Hibernation, as a survival strategy, is a pretty good one. Light is low in the winter months, and it’s cold, so why not hunker down until the tulips are blooming again and there are leaves on the trees? Before the winter season becomes an excuse to indulge, however, break the cycle and create a new routine for spring.
Here's the types of things I tend to do in winter. There's nothing wrong with any of them, but they DO leave me in a particular mindset and I need to reprogram myself as we head into a new season:
Media Marathons: I know, those episodes of Making of a Murderer won’t watch themselves, but you've got a life outside your apartment. If you haven't gone out for dinner since Halloween, now's a great time to text your squad to make plans. Time for a friendly #brunchhack.

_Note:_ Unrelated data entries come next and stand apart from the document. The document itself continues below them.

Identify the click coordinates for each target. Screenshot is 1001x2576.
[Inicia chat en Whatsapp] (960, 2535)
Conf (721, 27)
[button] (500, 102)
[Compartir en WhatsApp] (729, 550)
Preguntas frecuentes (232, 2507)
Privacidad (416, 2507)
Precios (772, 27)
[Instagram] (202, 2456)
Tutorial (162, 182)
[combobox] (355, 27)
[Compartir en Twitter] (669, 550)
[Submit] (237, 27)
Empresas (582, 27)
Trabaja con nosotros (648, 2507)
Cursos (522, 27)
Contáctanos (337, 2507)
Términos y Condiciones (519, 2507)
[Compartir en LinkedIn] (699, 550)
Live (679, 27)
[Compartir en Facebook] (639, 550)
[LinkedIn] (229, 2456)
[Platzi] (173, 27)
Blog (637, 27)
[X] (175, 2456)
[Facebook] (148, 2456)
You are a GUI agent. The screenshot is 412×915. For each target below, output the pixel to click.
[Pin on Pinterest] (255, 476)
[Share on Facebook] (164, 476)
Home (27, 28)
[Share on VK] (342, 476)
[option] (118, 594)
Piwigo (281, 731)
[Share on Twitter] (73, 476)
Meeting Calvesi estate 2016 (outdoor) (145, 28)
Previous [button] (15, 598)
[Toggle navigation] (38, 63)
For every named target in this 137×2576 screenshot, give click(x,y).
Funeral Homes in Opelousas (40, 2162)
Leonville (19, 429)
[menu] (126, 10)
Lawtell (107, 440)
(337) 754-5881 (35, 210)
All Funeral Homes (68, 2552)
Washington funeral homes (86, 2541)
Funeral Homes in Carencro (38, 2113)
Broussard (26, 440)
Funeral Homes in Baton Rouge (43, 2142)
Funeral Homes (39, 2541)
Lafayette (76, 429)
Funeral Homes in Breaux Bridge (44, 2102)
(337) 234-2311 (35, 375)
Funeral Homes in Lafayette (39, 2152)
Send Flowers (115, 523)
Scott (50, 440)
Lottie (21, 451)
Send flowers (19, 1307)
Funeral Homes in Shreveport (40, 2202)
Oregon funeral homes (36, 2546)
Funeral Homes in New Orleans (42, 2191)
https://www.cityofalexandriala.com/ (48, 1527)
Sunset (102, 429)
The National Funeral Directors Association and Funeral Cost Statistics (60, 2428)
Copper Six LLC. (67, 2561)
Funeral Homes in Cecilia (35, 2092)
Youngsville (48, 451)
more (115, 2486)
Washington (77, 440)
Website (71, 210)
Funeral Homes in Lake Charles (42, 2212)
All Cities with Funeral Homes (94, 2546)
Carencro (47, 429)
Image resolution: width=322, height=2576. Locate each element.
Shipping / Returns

Staying Under the Covers: Winter naturally gives our bodies time to replenish after a summer of long daylight hours and endless activity. But come March, if you still find yourself swaddled in blankets in your bed at 8am, warily eyeing the outdoors, think about getting up a little earlier and your day started.
The Sweatshirt Slump: You should absolutely prepare for the elements, but it’s so easy to slip into a routine of pulling on your yoga pants and a fleece to walk the dog. And then staying in them all day if you can. (I work at home. The struggle is real.)
Heavy Meals: The colder temperature also forces people to stay indoors where they have access to ample amounts of food, most of which are mentioned alongside the word "comfort." Remind yourself that your metabolism is in slow winter mode, and you don’t need to consume all those calories.
Lack of Exercise: Although I do hit the gym, I prefer to walk outside for exercise, so the freezing temps inevitably put a damper on my activity levels. Come March, it's time to settle back into a daily routine that involves more than just walking to brunch on Sundays.